Beberapa fae tak menyerah sehingga penumpangnya harus melindungi Morel yang masih berusaha berdiri. Tapi belum selesai sampai di sana, salah satu kaki Morel kembali ditarik oleh makhluk capung itu dari arah lain. Suara fae yang berteriak melengking membuatnya hampir kehilangan kesadaran. Morel menemukan tiang listrik dan memegang itu dengan kuat. Lalu melirik ke bawah dan menendang wajah-wajah mereka yang menarik kakinya.
Aku harus berdiri. Morel mencoba untuk menegapkan tubuhnya tapi sebelum ia berhasil, rambutnya ditarik oleh salah satu oguv. Makhluk dengan tinggi 3 meter itu menyeretnya dengan mudah hingga Morel tidak bisa menginjak tanah. Apa yang salah? Kembali ia berpikir, hanya tidak menggunakan topeng konyol itu ia sampai seperti ini. Dengan mata yang sedikit terbuka, Morel menemukan polisi patroli melihatnya. Dan dengan cepat pandangan polisi itu beralih ke arah lain. Sialan, aku harus pergi dari kota ini.

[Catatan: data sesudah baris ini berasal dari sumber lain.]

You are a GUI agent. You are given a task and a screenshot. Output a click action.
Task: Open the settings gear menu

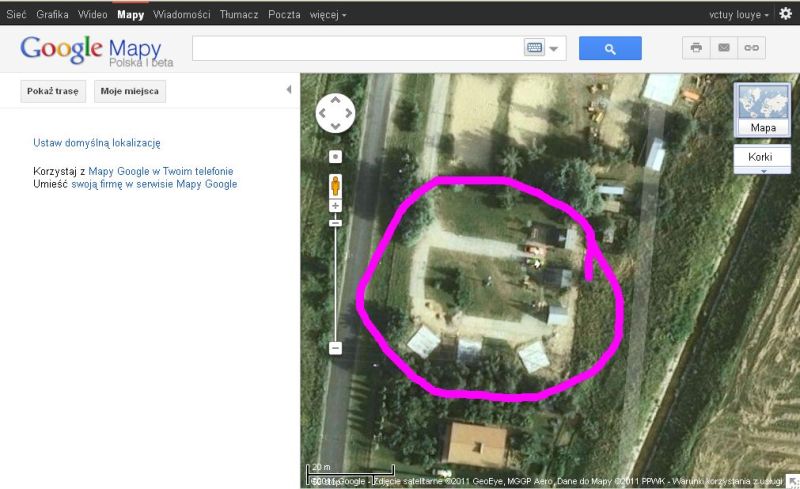[785, 14]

"Itu sopirku." Oguv itu berhenti ketika Ten berdiri di depannya dengan pipa yang ujungnya terdapat bekas darah. "Aku tidak mengizinkanmu untuk memakannya. Makan yang lain saja sana."
"Ketika topengnya dibuka ini akan menjadiㅡ" Ten menyela perkataan makhluk itu dengan putaran mata jengah. "Perlu kau ketahui, aku sudah mendapatkannya duluan. Itu milikku. Turunkan dia sekarang. Kau tidak lihat dia seperti cacing mati?" Ten melirik Morel yang sudah kehilangan kesadarannya dan terlihat sangat kacau dengan pakaian basah kuyup.

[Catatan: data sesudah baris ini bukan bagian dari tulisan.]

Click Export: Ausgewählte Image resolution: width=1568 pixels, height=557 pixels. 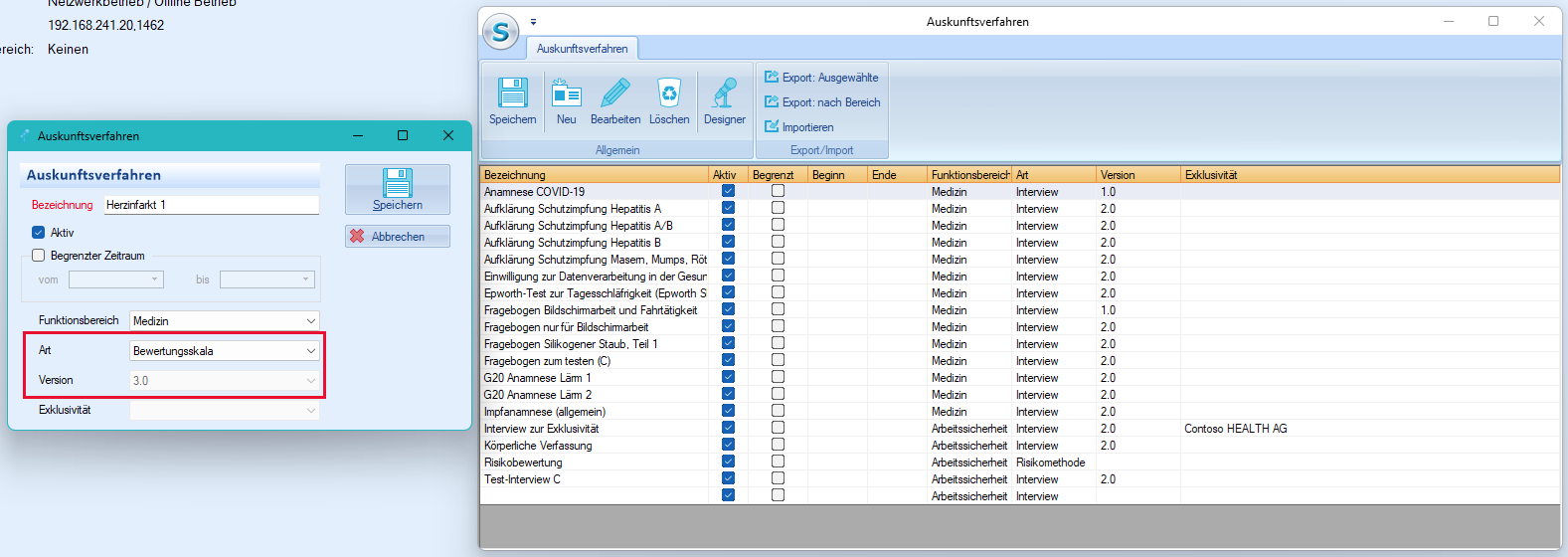[821, 78]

"Pria tadi menjual botol kaca itu padanya. Seharusnya aku menghancurkan botol itu setelah selesai melakukan kontrak. Tololnya, wanita itu malah membelinya. Padahal sudah kuperingatkan dari jauh." Sialan, aku maunya tahun ini bebas malah jadi suruhan lagi. Ten menghela napas membayangkan hari-hari merepotkannya akan datang dalam waktu beberapa jam.
"Kalau aku menolak?" Ten mengerutkan dahinya dengan kata-kata makhluk itu. Maka ia mengarahkan pipanya tepat ke wajah Oguv. "Aku tidak ingin berurusan dengan makhluk besar seperti kalian. Tolong jangan buang waktuku. Manusia di tanganmu itu sudah sangat kedinginan, dan mungkin akan mati. Tentu saja kalau dia sampai mati, kupaksa pipa ini masuk ke lubang hidungmu hingga tembus menuju kepala."
Ten tersenyum ketika makhluk itu melempar Morel ke arahnya dan dengan mudah ia menangkapnya. "Aku hanya kasihan. Bukan takut. Pegang kata-kataku." Ten tersenyum dan membalas, "Siapa namamu? Aku harus mengingat kebaikanmu."
Dan Ten terkekeh ketika Oguv itu menunjukkan jari tengah kepadanya dari kejauhan. Kemudian Ten melirik Morel di tangannya. Memperhatikan bulu matanya yang panjang dengan hidung ramping. Lalu berjalan menuju taksi mereka. "Astaga, dia benar-benar wanita rupanya." Ten tertawa dengan kata-katanya sendiri.
*
A/n: Taxi Driver hanya mengangkat tema utama dari cerita pendek The Bottle Imp karya Robert Louis Stevenson pada kumpulan cerpen Island Nights' Entertaiments tahun 1891. Dalam ceritanya, tokoh utama membeli botol dengan imp di dalamnya.